What you are asked to do | Repeat the whole of the data, keeping every detail the same.

Records shown |
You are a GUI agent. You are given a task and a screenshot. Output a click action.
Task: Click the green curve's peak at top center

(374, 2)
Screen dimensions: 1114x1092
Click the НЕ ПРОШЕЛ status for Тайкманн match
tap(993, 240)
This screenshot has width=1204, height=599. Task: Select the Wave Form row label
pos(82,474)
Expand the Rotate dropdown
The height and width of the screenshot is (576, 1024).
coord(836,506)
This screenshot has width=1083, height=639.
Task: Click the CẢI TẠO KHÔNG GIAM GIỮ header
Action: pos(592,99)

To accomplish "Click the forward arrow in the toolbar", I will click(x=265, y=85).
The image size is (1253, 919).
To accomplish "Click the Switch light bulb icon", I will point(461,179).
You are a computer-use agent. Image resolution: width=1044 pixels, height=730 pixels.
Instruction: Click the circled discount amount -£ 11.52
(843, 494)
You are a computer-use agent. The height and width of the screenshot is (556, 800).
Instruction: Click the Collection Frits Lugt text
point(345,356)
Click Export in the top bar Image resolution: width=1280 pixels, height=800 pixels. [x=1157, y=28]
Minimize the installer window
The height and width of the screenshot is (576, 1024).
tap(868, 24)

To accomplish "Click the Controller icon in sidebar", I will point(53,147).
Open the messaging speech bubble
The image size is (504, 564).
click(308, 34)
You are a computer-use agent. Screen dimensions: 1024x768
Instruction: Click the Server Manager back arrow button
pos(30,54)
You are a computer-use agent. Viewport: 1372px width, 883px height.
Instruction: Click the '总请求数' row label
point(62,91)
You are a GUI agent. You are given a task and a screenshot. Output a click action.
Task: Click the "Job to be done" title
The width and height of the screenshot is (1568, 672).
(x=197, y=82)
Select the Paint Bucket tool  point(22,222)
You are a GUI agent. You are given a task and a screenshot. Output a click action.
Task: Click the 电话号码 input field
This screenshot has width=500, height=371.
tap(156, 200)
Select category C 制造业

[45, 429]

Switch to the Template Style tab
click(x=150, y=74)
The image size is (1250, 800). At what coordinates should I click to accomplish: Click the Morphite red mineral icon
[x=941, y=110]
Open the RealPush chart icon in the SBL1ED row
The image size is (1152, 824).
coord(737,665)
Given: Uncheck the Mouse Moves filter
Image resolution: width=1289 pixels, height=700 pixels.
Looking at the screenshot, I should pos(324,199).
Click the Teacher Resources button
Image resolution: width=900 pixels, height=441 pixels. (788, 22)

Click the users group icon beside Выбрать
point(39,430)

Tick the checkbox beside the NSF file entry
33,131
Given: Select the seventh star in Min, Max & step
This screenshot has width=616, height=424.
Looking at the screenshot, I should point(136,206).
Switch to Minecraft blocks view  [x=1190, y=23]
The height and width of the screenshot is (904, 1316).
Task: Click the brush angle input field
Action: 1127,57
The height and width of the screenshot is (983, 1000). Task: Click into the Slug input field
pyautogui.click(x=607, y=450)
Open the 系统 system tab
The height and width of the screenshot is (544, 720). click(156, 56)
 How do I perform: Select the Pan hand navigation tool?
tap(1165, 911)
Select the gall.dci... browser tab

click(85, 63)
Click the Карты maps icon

Result below |
You are a GUI agent. You are given a task and a screenshot. Output a click action.
Task: Click the green curve's peak at top center

(374, 2)
Screen dimensions: 1114x1092
Click the НЕ ПРОШЕЛ status for Тайкманн match
tap(993, 240)
This screenshot has width=1204, height=599. Task: Select the Wave Form row label
pos(82,474)
Expand the Rotate dropdown
The height and width of the screenshot is (576, 1024).
coord(836,506)
This screenshot has width=1083, height=639.
Task: Click the CẢI TẠO KHÔNG GIAM GIỮ header
Action: pos(592,99)

To accomplish "Click the forward arrow in the toolbar", I will click(x=265, y=85).
The image size is (1253, 919).
To accomplish "Click the Switch light bulb icon", I will point(461,179).
You are a computer-use agent. Image resolution: width=1044 pixels, height=730 pixels.
Instruction: Click the circled discount amount -£ 11.52
(843, 494)
You are a computer-use agent. The height and width of the screenshot is (556, 800).
Instruction: Click the Collection Frits Lugt text
point(345,356)
Click Export in the top bar Image resolution: width=1280 pixels, height=800 pixels. [x=1157, y=28]
Minimize the installer window
The height and width of the screenshot is (576, 1024).
tap(868, 24)

To accomplish "Click the Controller icon in sidebar", I will point(53,147).
Open the messaging speech bubble
The image size is (504, 564).
click(308, 34)
You are a computer-use agent. Screen dimensions: 1024x768
Instruction: Click the Server Manager back arrow button
pos(30,54)
You are a computer-use agent. Viewport: 1372px width, 883px height.
Instruction: Click the '总请求数' row label
point(62,91)
You are a GUI agent. You are given a task and a screenshot. Output a click action.
Task: Click the "Job to be done" title
The width and height of the screenshot is (1568, 672).
(x=197, y=82)
Select the Paint Bucket tool  point(22,222)
You are a GUI agent. You are given a task and a screenshot. Output a click action.
Task: Click the 电话号码 input field
This screenshot has width=500, height=371.
tap(156, 200)
Select category C 制造业

[45, 429]

Switch to the Template Style tab
click(x=150, y=74)
The image size is (1250, 800). At what coordinates should I click to accomplish: Click the Morphite red mineral icon
[x=941, y=110]
Open the RealPush chart icon in the SBL1ED row
The image size is (1152, 824).
coord(737,665)
Given: Uncheck the Mouse Moves filter
Image resolution: width=1289 pixels, height=700 pixels.
Looking at the screenshot, I should pos(324,199).
Click the Teacher Resources button
Image resolution: width=900 pixels, height=441 pixels. (788, 22)

Click the users group icon beside Выбрать
point(39,430)

Tick the checkbox beside the NSF file entry
33,131
Given: Select the seventh star in Min, Max & step
This screenshot has width=616, height=424.
Looking at the screenshot, I should point(136,206).
Switch to Minecraft blocks view  [x=1190, y=23]
The height and width of the screenshot is (904, 1316).
Task: Click the brush angle input field
Action: 1127,57
The height and width of the screenshot is (983, 1000). Task: Click into the Slug input field
pyautogui.click(x=607, y=450)
Open the 系统 system tab
The height and width of the screenshot is (544, 720). click(156, 56)
 How do I perform: Select the Pan hand navigation tool?
tap(1165, 911)
Select the gall.dci... browser tab

click(85, 63)
Click the Карты maps icon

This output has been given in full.